*** PASSAGE TO READ ***

BAF CancelTO ALL Berea Arts Fest Artists, Performers, Food Vendors, Commercial Partners and Guests,

The 2018 Berea Arts Fest on Sunday Sept. 9 is Cancelled.
Regrettably, due to threatening weather and high winds forecast, the 2018 Berea Arts Fest is cancelled. The safety of everyone who participates and attends the Arts Fest is our priority along with our ability to create a successful event. We’ll be back next year! Save Sunday, Sept. 8, 2019 for the next Berea Arts Fest.
Artists will be refunded booth fees within 4-6 weeks along with information for next year’s Arts Fest. Commercial vendors, food vendors and performers will also be notified separately about accommodations and future plans.

***

● **CHALLENGE A**:
Transcribe the Berea Arts Fest cancellation notice above from "Regrettably, due to" up to and including "and future plans.".
● **CHALLENGE B**:
Go on with the Berea Arts Fest cancellation notice above, starting right after its final sentence.

*** RAW DATA ***

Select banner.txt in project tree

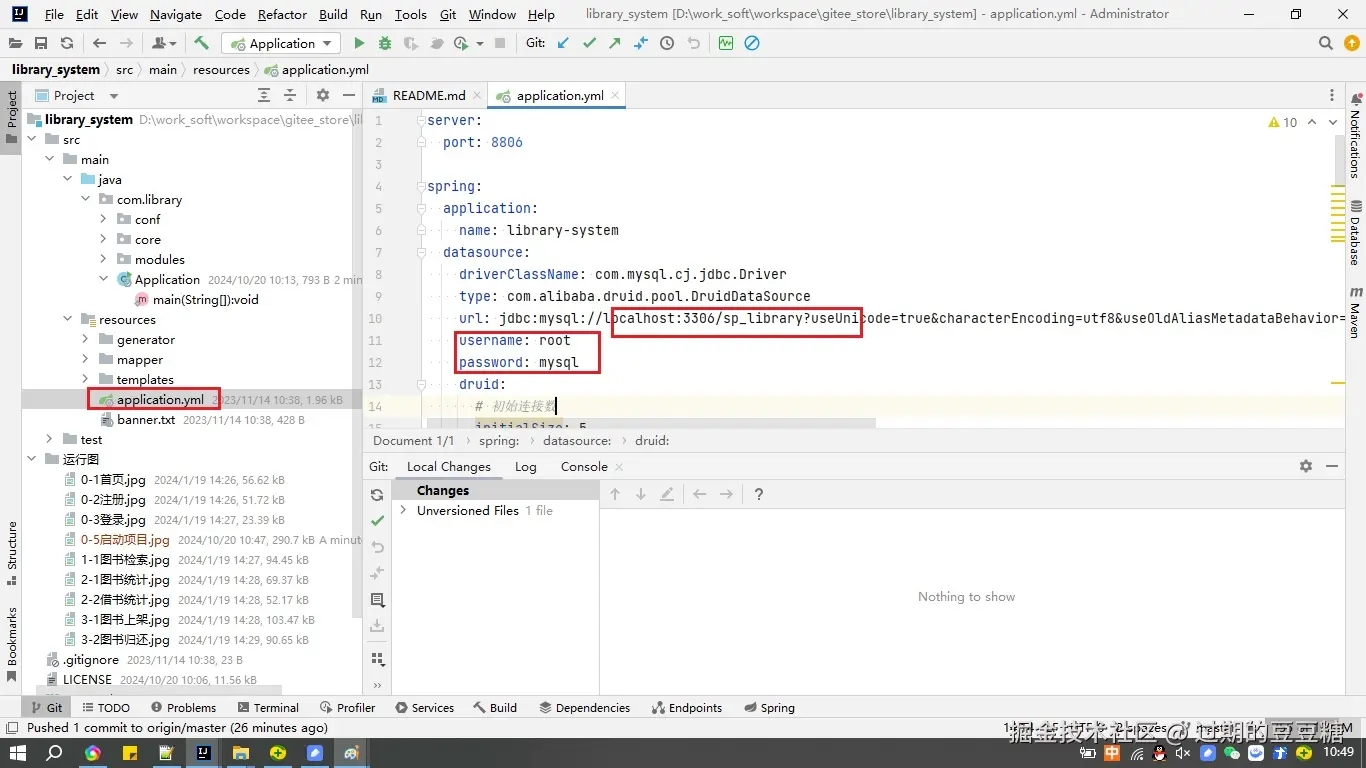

***

● **TASK ANSWER A**:
Regrettably, due to threatening weather and high winds forecast, the 2018 Berea Arts Fest is cancelled. The safety of everyone who participates and attends the Arts Fest is our priority along with our ability to create a successful event. We’ll be back next year! Save Sunday, Sept. 8, 2019 for the next Berea Arts Fest.
Artists will be refunded booth fees within 4-6 weeks along with information for next year’s Arts Fest. Commercial vendors, food vendors and performers will also be notified separately about accommodations and future plans.

● **TASK ANSWER B**:
We are so grateful for everyone who makes the Berea Arts Fest greater Cleveland’s favorite festival. For the first time in 28 years there will be no Arts Fest, but we are already planning next year’s spectacular Berea Arts Fest.

Weather Warning for Berea Arts Fest

7 Sep
TO ALL Berea Arts Fest Artists, Performers, Food Vendors, Commercial Partners and Guests,
The Berea Arts Fest Planning Team continues to monitor weather conditions for Sunday’s event. We will notify all Arts Fest participants by 10:00 PM Saturday, Sept. 8 with a final weather decision. Until that time we continue to prepare for the Arts Fest as normal. Thank you for your continued support of the Berea Arts Fest.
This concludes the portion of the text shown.